* _Extract to read_:

I’m not wearing the gown in this picture yet, but it’s the favorite one I took with my parents that day:

That day, November 29, 2019, marked the end of a very long journey for me — and the beginning of a new one.

It was the end of nearly ten years of fighting, struggling, learning, failing, repeating, but always continuing my way through the German academic system.

It was also the first day of the rest of my life as a full-time writer.

See how I said that without even blinking?

Ten years is a long time. While I was constantly second-guessing myself, wondering about the teaching methods, the practicality, the purpose, and the kind of career and life academia would give me later on, I also used that decade to do something about it.

That same day, Nov 29, also happened to be Black Friday. While I was out with my parents, at the ceremony, having dinner with my friends and later partying at a club, my website made over $2,000.

$2,000 in a single day.

Granted, it was the best day of the year, but still. That’s pretty damn amazing.

My name is Niklas Göke. I’m 28 years old. The year I finished grad school, I made over $100,000. I’ve never held a normal job, and I hope I never will.

Every day, I feel grateful that I get to do what I love, that it pays my bills, and that I’m in control of my time. I live a very happy life.

It’s not perfect. I have problems, issues, things to work on with myself and others. But I feel I’m in the best position I could possibly be to have a wonderful, fulfilling future.

These are the five best decisions I’ve made in my life thus far.

1. Live and study in a foreign country.

Last year, I bumped into an old classmate on a grocery store parking lot. I hadn’t seen that guy in at least five years. He was returning deposit bottles from his workplace.

We chatted for a second and when I asked him what was new, he said: “Oh, you know, same same.”

I was surprised at first because, after five years, how can you even say that? But then it clicked: He never left town. He was hanging around with the same people in the same locations, doing the same things.

I see that in a lot of people. They get stuck.

I know it’s still more common in the West for parents to expect their children to move out around the age of 18, to earn their own money, to live elsewhere, and build their own life.

I know it’s not the only way to find meaning and happiness, but in a world that’s more and more built around the individual, with more and more possibilities to self-actualize, it ultimately worked out well for me.

Maybe, my friend is happy. But I’m not so sure. He had a fashion startup once. He was so excited about it. I wish he would see it through. But he’d have to give up the familiar to do it. And, like many others, he’s not willing to.

* _Objective_: Pick up the essay on the five best life decisions right after its last sentence and keep writing. The data after this essay has nothing to do with it.

* _Dataset section_:
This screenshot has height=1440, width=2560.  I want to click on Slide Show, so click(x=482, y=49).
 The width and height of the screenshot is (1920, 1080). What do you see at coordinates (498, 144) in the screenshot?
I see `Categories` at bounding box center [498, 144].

* _Solved exercise_:
My parents were always 100% supportive, but they also made it clear they want me to figure things out on my own — because they knew they couldn’t do it for me. That’s not just smart parenting, it’s accepting a universal truth:

At the end of the day, it’s your life. No one can figure it out for you.

Striking out on your own by moving somewhere else, taking a job that scares you, learning to live in a foreign culture is one of the best ways to realize that your life does indeed belong to you and you alone.

If you never get out there, if you always stay inside the familiar setting you’ve always known, you’ll also always wonder.

“Am I just satisfying other people’s expectations?”

“What do I really want?”

In 2011, I applied to study abroad in the USA via a state scholarship. In 2012, I went there.

I kept an open mind, let people and ideas from all kinds of cultures affect me, and read everything I could get my hands on that seemed like it could help me figure out my path in life.

I had no idea what I was doing, but I was learning more and faster than ever before.

I learned what it means to feel alone. I learned how much was out there, how much was possible that I didn’t even see before. I learned that I could survive mono on my own, even if it sucked.

Most importantly, I learned that if I didn’t figure out how I want to spend this one-time gift we call life, no one else would do it for me.

So, finally, I started doing the hardest work there is, according to Henry Ford. I started to think — and to do it for myself.

2. Start fighting my bad habits.

One of the many things I started reading about in my semester abroad was habits.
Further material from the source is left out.